I’ve got an AI system which uses behavior trees and blackboards for zombies. The zombie can have various ‘states’ which determines which branch of the behavior tree we’re visiting.
None - NULL condition, do absolutely nothing
Spawning - play a spawning animation
Active - Main branch of the behavior tree
Dying - Play the death animation
Dead - slowly sink into the ground
Frozen - Freeze in place
Taking Damage - Play a received hit animation
So, here’s the issue… you can freeze a zombie and it freezes in place until it thaws out over time. You can freeze a zombie at any time, including when it spawns, when its active, etc. The way I have implemented this is by saving the zombies ‘prior state’ before it gets frozen. When the zombie unfreezes, I revert its active state to the prior state. So, if a zombie gets frozen in the middle of spawning, it will resume spawning from where it left off if it thaws out.

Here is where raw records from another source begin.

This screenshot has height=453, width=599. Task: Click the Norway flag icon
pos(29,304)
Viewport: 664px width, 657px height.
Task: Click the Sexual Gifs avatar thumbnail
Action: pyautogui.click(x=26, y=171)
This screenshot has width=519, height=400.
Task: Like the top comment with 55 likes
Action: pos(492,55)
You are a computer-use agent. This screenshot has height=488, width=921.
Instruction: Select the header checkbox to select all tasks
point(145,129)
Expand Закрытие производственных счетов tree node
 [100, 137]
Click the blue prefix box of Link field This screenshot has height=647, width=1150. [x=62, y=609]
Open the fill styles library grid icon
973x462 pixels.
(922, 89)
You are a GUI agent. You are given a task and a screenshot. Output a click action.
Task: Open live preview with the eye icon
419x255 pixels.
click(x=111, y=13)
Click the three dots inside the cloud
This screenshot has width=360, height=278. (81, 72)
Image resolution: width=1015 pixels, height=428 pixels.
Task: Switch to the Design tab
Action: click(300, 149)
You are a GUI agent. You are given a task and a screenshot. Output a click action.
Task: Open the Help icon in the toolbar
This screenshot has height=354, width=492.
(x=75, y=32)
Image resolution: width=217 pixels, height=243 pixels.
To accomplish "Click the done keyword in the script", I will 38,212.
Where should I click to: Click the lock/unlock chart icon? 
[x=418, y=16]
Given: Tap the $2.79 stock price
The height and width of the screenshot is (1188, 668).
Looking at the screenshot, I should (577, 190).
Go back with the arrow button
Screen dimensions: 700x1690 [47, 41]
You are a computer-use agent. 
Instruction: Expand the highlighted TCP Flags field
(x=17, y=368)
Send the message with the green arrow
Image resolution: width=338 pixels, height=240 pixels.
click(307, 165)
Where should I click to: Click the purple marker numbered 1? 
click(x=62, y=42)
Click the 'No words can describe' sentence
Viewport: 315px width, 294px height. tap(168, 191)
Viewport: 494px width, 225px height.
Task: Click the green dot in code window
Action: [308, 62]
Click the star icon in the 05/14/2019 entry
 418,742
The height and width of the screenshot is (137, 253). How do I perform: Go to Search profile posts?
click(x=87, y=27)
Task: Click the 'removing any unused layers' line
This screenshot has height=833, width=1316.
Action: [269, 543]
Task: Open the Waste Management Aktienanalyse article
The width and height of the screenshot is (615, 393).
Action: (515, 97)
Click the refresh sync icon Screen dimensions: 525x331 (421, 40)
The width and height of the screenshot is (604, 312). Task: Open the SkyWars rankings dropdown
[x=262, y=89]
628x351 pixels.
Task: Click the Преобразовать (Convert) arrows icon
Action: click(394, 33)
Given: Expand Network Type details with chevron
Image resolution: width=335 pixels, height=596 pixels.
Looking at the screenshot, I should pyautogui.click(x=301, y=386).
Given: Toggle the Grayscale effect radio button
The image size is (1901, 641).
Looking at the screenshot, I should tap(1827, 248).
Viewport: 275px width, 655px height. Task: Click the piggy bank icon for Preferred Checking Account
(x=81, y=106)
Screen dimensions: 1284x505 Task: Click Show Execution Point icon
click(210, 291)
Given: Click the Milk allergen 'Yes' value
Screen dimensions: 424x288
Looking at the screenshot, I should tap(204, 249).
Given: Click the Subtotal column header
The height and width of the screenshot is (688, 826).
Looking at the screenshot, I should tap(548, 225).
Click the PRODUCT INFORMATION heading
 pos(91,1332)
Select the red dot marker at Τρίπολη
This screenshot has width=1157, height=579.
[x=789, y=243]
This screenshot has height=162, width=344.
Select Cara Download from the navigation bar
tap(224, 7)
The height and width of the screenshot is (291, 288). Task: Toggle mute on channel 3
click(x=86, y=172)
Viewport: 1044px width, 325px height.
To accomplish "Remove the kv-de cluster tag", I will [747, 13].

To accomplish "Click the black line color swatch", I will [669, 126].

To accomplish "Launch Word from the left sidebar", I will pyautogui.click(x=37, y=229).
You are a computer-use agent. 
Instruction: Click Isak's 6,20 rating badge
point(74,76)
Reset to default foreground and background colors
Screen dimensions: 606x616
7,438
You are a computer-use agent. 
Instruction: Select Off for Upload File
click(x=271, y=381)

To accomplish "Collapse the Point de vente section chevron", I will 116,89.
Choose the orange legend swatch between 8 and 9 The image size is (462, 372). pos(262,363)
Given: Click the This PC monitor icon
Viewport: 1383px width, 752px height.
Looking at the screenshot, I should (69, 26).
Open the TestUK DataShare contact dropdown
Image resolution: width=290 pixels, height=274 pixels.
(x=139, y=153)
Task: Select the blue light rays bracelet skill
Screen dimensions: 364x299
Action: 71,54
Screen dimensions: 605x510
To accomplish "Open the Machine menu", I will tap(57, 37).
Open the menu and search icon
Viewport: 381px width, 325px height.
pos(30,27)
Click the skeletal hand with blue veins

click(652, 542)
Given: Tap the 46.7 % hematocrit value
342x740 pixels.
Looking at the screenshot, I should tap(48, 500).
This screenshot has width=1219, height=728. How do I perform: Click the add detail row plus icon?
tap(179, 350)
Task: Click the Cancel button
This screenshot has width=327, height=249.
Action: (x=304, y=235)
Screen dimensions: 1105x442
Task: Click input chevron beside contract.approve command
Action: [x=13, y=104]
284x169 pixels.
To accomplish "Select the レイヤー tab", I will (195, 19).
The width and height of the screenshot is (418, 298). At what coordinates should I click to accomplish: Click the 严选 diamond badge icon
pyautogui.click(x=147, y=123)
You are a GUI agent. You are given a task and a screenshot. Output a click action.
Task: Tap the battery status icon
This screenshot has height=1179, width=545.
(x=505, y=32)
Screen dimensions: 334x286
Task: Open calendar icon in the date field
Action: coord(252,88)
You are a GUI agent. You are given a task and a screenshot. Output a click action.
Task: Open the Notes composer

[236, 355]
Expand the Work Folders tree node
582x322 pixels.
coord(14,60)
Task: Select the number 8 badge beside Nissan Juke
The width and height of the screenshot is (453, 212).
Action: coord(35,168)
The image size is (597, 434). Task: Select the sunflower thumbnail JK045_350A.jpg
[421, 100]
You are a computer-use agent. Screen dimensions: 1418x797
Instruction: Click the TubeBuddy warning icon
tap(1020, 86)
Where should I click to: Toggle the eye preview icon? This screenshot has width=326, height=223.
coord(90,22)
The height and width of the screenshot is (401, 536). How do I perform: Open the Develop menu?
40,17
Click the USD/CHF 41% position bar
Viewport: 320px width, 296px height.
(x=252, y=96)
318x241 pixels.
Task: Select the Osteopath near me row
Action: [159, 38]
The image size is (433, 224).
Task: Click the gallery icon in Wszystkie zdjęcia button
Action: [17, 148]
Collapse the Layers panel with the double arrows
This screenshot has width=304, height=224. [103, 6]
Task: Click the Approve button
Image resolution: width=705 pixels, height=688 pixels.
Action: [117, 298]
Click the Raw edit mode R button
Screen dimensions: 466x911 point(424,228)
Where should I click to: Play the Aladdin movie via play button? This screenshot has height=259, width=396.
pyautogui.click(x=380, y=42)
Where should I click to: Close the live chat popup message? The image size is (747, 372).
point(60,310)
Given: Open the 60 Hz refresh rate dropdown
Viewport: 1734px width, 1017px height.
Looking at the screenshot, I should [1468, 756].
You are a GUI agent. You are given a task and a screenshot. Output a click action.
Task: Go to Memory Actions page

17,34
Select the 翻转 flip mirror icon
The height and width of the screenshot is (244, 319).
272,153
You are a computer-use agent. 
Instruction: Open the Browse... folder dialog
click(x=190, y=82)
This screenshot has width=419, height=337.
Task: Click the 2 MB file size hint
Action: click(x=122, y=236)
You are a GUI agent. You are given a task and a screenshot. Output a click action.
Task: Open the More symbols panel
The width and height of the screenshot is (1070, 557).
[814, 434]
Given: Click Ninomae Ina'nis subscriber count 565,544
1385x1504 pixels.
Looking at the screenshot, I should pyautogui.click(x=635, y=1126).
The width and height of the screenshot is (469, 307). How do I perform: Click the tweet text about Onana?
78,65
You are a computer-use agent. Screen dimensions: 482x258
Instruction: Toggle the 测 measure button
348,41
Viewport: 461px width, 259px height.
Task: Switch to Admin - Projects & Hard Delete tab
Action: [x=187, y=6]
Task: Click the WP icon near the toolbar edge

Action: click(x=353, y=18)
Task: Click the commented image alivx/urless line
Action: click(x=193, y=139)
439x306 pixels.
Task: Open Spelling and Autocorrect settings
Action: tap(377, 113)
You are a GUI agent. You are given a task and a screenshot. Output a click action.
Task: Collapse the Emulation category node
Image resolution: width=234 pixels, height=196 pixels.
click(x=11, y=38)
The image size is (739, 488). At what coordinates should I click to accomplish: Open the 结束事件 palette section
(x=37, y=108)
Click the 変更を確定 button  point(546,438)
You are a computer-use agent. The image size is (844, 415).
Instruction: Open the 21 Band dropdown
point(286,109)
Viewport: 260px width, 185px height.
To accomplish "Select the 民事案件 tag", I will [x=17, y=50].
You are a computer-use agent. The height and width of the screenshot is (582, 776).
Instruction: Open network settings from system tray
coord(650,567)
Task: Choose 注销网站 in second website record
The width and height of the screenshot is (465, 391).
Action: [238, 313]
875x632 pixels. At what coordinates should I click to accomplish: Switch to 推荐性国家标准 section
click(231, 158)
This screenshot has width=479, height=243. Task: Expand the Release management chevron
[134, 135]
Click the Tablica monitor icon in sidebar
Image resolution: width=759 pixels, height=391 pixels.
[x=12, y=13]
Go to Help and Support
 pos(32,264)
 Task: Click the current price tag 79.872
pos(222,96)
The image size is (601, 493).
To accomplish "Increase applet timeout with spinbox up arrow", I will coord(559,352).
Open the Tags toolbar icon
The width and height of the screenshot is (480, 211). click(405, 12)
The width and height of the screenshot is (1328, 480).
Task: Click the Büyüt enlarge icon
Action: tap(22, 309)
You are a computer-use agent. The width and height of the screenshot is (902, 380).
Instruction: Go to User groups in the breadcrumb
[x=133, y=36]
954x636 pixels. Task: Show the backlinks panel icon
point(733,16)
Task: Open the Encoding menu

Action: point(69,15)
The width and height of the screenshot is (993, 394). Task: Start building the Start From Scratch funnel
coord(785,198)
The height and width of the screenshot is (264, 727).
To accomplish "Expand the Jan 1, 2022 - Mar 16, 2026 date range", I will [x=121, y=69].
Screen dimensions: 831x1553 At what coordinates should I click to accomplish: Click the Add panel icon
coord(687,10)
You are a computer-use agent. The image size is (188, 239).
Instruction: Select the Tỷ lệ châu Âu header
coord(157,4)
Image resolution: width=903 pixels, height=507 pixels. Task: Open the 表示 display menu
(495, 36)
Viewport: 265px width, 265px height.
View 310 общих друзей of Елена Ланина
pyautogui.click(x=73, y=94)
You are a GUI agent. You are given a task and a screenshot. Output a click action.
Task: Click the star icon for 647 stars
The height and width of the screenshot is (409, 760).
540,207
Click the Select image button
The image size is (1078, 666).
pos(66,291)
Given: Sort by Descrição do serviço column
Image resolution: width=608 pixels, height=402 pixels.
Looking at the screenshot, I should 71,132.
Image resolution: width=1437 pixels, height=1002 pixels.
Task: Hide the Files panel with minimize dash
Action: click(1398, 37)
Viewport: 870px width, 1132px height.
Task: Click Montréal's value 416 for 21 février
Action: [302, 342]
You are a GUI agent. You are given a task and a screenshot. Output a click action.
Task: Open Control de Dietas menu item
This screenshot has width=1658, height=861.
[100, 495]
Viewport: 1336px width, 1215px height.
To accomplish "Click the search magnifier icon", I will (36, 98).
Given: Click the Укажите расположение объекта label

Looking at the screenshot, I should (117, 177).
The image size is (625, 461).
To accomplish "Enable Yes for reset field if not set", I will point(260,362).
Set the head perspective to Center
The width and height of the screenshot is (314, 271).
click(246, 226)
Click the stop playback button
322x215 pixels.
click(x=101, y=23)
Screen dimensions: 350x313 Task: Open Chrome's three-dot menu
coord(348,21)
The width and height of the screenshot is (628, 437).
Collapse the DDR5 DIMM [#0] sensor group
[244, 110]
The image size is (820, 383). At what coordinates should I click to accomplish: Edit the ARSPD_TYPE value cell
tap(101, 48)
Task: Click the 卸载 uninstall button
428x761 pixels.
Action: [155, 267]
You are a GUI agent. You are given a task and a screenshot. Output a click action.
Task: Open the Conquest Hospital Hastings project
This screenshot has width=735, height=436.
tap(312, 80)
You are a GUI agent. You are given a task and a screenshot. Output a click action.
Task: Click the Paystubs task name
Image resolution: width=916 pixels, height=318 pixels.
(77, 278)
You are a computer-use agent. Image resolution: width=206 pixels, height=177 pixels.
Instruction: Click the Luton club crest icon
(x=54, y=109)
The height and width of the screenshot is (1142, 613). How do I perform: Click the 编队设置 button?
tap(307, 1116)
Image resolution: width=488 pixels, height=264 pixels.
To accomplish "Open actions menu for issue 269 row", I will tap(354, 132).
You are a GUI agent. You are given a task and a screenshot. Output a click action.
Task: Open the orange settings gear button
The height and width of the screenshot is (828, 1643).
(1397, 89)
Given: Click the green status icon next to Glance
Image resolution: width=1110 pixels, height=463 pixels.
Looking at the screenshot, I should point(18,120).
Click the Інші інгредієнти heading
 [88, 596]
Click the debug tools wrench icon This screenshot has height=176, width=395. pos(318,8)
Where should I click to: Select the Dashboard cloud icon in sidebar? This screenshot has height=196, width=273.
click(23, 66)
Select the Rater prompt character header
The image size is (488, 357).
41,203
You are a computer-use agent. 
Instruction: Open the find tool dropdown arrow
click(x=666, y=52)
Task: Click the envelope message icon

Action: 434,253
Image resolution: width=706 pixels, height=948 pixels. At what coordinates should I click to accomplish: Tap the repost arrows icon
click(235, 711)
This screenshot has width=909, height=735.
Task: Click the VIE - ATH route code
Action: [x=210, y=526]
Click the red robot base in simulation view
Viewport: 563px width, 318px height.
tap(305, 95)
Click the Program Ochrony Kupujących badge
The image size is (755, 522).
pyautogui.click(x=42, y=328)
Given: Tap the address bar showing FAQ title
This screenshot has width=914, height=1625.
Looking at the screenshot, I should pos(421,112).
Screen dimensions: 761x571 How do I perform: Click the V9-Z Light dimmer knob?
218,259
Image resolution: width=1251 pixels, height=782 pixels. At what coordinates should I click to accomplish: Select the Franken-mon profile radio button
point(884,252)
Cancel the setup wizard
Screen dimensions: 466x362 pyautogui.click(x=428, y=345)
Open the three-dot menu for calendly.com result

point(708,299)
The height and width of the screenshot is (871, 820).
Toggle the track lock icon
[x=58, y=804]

The wrinkle is with the “Taking Damage” state while the zombie is frozen and active at the same time. The ideal situation is to create a “stack” data structure which stores a list of creature states. So, if the zombie gets frozen while its spawning, I’d just push the ‘frozen’ state onto its state stack. When the freezing effect wears off, I’d pop it off the stack and it would resume spawning. If the zombie is active, frozen, and then takes damage, I’d push the ‘take damage’ state onto the stack of [Active, Frozen] such that it becomes [Active, Frozen, Taking Damage]. When I go to process that stack event, I… play the taking damage animation when I’m frozen? I’m not quite sure.
Has anyone else attempted to use stacks as a way to manage an AI state machine? Is there anything within the AI blueprints to support stack data structures, or do we have to create our own?